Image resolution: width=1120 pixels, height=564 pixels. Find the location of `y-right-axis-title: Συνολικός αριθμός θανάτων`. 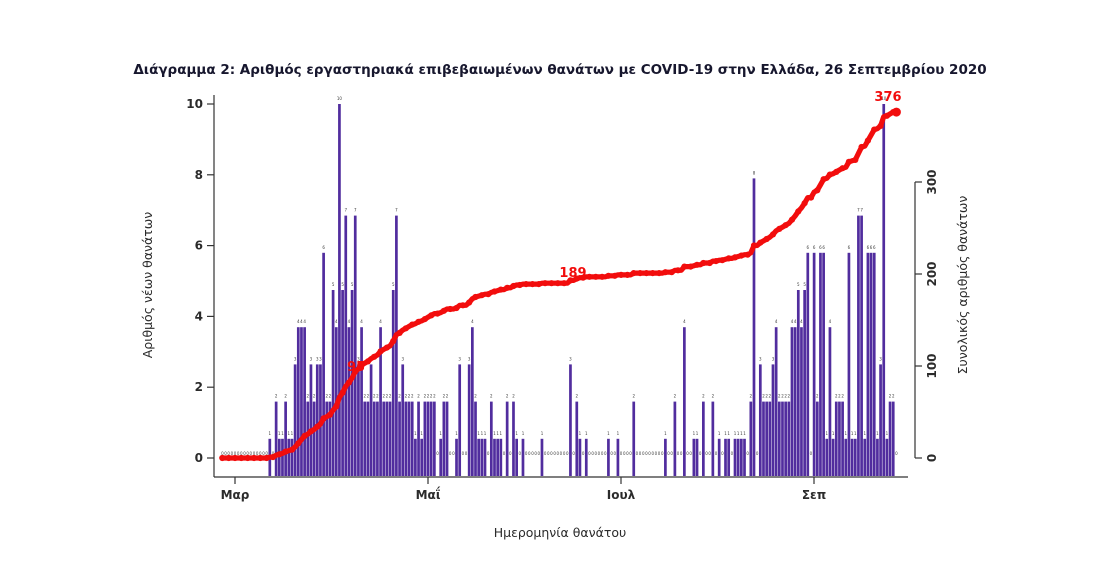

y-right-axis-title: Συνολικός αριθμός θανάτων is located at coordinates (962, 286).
==
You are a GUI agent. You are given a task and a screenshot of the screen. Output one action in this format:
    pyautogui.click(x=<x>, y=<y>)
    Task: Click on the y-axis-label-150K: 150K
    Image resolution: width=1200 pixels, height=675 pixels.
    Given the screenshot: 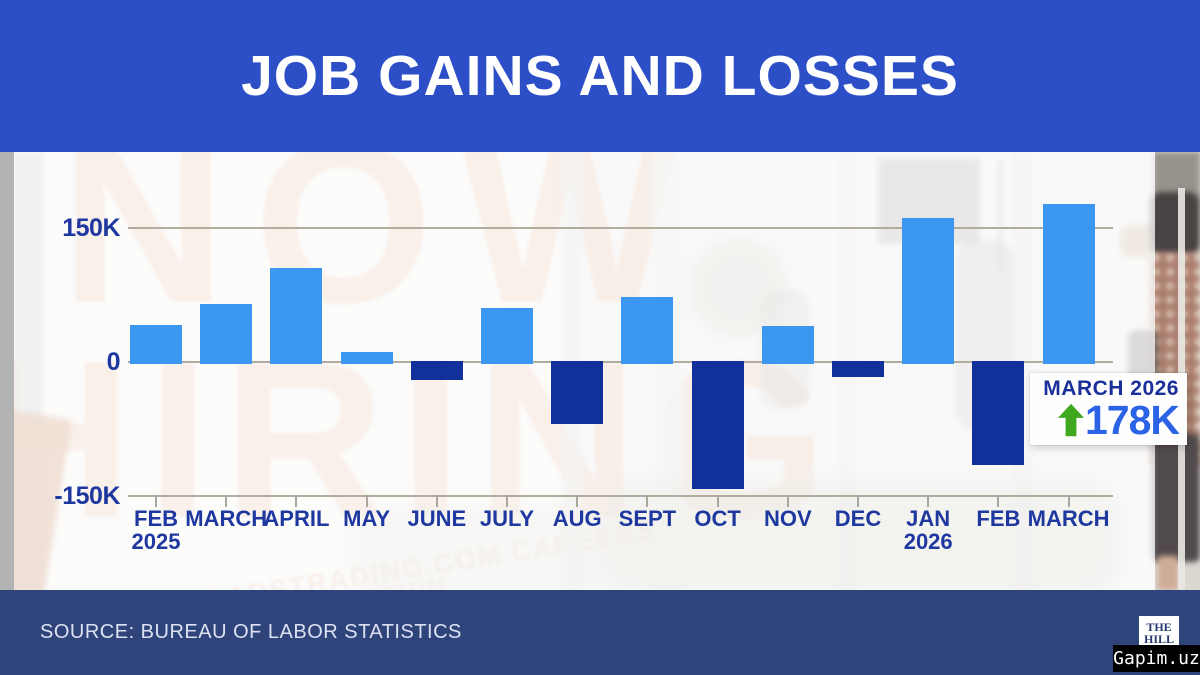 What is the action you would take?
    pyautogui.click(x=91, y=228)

Job item: Render the stretch of the records from the line containing "Image resolution: width=1120" through the line containing "y-right-axis-title: Συνολικός αριθμός θανάτων is" as a JSON list of strings, one string per line with blank lines omitted. Leave the pictures out of your answer.

Finished task:
[
  "Image resolution: width=1120 pixels, height=564 pixels. Find the location of `y-right-axis-title: Συνολικός αριθμός θανάτων`. ",
  "y-right-axis-title: Συνολικός αριθμός θανάτων is located at coordinates (962, 286)."
]